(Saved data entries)
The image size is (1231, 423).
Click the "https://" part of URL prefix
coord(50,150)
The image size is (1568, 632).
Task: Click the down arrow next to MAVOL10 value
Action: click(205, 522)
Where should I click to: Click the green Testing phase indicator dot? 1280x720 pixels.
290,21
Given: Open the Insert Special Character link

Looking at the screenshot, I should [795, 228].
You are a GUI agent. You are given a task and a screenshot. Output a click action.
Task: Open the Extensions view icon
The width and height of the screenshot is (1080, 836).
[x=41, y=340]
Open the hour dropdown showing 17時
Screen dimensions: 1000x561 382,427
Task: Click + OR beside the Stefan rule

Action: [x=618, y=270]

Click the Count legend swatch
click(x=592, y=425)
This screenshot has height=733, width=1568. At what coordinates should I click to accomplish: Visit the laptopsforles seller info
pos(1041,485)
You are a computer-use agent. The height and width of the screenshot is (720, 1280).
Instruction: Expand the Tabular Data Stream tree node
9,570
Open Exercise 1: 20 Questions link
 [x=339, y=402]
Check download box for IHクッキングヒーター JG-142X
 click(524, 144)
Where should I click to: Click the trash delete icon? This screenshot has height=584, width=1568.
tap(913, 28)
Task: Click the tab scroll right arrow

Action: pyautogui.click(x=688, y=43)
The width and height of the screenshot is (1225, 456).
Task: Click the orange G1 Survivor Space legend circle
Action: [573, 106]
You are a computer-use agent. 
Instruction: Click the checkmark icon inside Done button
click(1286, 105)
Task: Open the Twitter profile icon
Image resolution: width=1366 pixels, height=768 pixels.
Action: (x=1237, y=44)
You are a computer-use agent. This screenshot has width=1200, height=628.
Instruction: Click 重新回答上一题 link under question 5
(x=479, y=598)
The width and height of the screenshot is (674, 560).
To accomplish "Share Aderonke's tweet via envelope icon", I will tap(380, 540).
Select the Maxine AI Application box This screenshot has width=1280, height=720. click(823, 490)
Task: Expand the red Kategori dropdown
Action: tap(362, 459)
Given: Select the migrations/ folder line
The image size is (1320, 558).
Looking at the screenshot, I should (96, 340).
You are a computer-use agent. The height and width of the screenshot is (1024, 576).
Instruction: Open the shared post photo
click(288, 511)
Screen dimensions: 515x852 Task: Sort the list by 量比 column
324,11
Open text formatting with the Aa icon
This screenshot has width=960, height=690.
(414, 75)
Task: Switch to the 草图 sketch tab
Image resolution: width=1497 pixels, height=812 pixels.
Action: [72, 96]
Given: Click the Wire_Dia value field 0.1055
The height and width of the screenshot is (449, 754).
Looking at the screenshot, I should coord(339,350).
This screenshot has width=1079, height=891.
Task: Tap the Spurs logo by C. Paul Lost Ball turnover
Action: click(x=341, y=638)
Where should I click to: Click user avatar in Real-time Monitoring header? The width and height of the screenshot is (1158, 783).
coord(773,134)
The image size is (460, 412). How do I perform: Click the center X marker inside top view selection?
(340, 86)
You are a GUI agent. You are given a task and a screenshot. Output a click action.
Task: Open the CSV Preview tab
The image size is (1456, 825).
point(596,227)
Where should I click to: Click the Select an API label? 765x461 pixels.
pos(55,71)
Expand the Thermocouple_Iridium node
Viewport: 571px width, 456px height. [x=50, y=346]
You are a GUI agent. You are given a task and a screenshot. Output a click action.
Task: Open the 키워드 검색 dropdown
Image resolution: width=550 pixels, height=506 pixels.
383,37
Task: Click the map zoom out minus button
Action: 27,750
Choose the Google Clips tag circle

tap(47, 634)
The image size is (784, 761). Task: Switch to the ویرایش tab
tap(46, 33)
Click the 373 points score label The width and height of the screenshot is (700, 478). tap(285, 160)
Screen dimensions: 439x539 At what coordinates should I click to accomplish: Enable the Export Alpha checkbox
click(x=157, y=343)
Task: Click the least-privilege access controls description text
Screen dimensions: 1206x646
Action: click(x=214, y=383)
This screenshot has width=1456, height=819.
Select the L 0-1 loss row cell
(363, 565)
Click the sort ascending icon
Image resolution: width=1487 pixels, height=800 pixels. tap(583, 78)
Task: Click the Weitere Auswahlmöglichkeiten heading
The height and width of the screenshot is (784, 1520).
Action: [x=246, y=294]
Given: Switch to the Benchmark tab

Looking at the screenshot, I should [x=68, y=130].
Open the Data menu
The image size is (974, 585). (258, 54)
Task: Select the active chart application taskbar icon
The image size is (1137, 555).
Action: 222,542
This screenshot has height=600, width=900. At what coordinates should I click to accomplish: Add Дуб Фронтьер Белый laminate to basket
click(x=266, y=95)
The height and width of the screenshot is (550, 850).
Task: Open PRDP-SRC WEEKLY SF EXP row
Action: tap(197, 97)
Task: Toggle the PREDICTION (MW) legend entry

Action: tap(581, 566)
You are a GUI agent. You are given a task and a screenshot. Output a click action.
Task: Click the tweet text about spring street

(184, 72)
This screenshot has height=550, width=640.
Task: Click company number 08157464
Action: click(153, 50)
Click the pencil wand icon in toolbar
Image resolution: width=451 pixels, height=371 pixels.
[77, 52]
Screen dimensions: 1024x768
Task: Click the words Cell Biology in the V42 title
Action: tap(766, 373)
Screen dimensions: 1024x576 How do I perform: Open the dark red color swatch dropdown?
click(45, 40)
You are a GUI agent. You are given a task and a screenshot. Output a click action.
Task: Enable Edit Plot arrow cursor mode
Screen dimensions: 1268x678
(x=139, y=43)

### Required work
Each entry shown above should be transcribed exactly as written.

### Output of the task
The image size is (1231, 423).
Click the "https://" part of URL prefix
coord(50,150)
The image size is (1568, 632).
Task: Click the down arrow next to MAVOL10 value
Action: click(205, 522)
Where should I click to: Click the green Testing phase indicator dot? 1280x720 pixels.
290,21
Given: Open the Insert Special Character link

Looking at the screenshot, I should [795, 228].
You are a GUI agent. You are given a task and a screenshot. Output a click action.
Task: Open the Extensions view icon
The width and height of the screenshot is (1080, 836).
[x=41, y=340]
Open the hour dropdown showing 17時
Screen dimensions: 1000x561 382,427
Task: Click + OR beside the Stefan rule

Action: [x=618, y=270]

Click the Count legend swatch
click(x=592, y=425)
This screenshot has height=733, width=1568. At what coordinates should I click to accomplish: Visit the laptopsforles seller info
pos(1041,485)
You are a computer-use agent. The height and width of the screenshot is (720, 1280).
Instruction: Expand the Tabular Data Stream tree node
9,570
Open Exercise 1: 20 Questions link
 [x=339, y=402]
Check download box for IHクッキングヒーター JG-142X
 click(524, 144)
Where should I click to: Click the trash delete icon? This screenshot has height=584, width=1568.
tap(913, 28)
Task: Click the tab scroll right arrow

Action: pyautogui.click(x=688, y=43)
The width and height of the screenshot is (1225, 456).
Task: Click the orange G1 Survivor Space legend circle
Action: [573, 106]
You are a computer-use agent. 
Instruction: Click the checkmark icon inside Done button
click(1286, 105)
Task: Open the Twitter profile icon
Image resolution: width=1366 pixels, height=768 pixels.
Action: (x=1237, y=44)
You are a computer-use agent. This screenshot has width=1200, height=628.
Instruction: Click 重新回答上一题 link under question 5
(x=479, y=598)
The width and height of the screenshot is (674, 560).
To accomplish "Share Aderonke's tweet via envelope icon", I will tap(380, 540).
Select the Maxine AI Application box This screenshot has width=1280, height=720. click(823, 490)
Task: Expand the red Kategori dropdown
Action: tap(362, 459)
Given: Select the migrations/ folder line
The image size is (1320, 558).
Looking at the screenshot, I should (96, 340).
You are a computer-use agent. The height and width of the screenshot is (1024, 576).
Instruction: Open the shared post photo
click(288, 511)
Screen dimensions: 515x852 Task: Sort the list by 量比 column
324,11
Open text formatting with the Aa icon
This screenshot has width=960, height=690.
(414, 75)
Task: Switch to the 草图 sketch tab
Image resolution: width=1497 pixels, height=812 pixels.
Action: [72, 96]
Given: Click the Wire_Dia value field 0.1055
The height and width of the screenshot is (449, 754).
Looking at the screenshot, I should coord(339,350).
This screenshot has width=1079, height=891.
Task: Tap the Spurs logo by C. Paul Lost Ball turnover
Action: click(x=341, y=638)
Where should I click to: Click user avatar in Real-time Monitoring header? The width and height of the screenshot is (1158, 783).
coord(773,134)
The image size is (460, 412). How do I perform: Click the center X marker inside top view selection?
(340, 86)
You are a GUI agent. You are given a task and a screenshot. Output a click action.
Task: Open the CSV Preview tab
The image size is (1456, 825).
point(596,227)
Where should I click to: Click the Select an API label? 765x461 pixels.
pos(55,71)
Expand the Thermocouple_Iridium node
Viewport: 571px width, 456px height. [x=50, y=346]
You are a GUI agent. You are given a task and a screenshot. Output a click action.
Task: Open the 키워드 검색 dropdown
Image resolution: width=550 pixels, height=506 pixels.
383,37
Task: Click the map zoom out minus button
Action: 27,750
Choose the Google Clips tag circle

tap(47, 634)
The image size is (784, 761). Task: Switch to the ویرایش tab
tap(46, 33)
Click the 373 points score label The width and height of the screenshot is (700, 478). tap(285, 160)
Screen dimensions: 439x539 At what coordinates should I click to accomplish: Enable the Export Alpha checkbox
click(x=157, y=343)
Task: Click the least-privilege access controls description text
Screen dimensions: 1206x646
Action: click(x=214, y=383)
This screenshot has width=1456, height=819.
Select the L 0-1 loss row cell
(363, 565)
Click the sort ascending icon
Image resolution: width=1487 pixels, height=800 pixels. tap(583, 78)
Task: Click the Weitere Auswahlmöglichkeiten heading
The height and width of the screenshot is (784, 1520).
Action: [x=246, y=294]
Given: Switch to the Benchmark tab

Looking at the screenshot, I should [x=68, y=130].
Open the Data menu
The image size is (974, 585). (258, 54)
Task: Select the active chart application taskbar icon
The image size is (1137, 555).
Action: 222,542
This screenshot has height=600, width=900. At what coordinates should I click to accomplish: Add Дуб Фронтьер Белый laminate to basket
click(x=266, y=95)
The height and width of the screenshot is (550, 850).
Task: Open PRDP-SRC WEEKLY SF EXP row
Action: tap(197, 97)
Task: Toggle the PREDICTION (MW) legend entry

Action: tap(581, 566)
You are a GUI agent. You are given a task and a screenshot. Output a click action.
Task: Click the tweet text about spring street

(184, 72)
This screenshot has height=550, width=640.
Task: Click company number 08157464
Action: click(153, 50)
Click the pencil wand icon in toolbar
Image resolution: width=451 pixels, height=371 pixels.
[77, 52]
Screen dimensions: 1024x768
Task: Click the words Cell Biology in the V42 title
Action: tap(766, 373)
Screen dimensions: 1024x576 How do I perform: Open the dark red color swatch dropdown?
click(45, 40)
You are a GUI agent. You are given a task and a screenshot. Output a click action.
Task: Enable Edit Plot arrow cursor mode
Screen dimensions: 1268x678
(x=139, y=43)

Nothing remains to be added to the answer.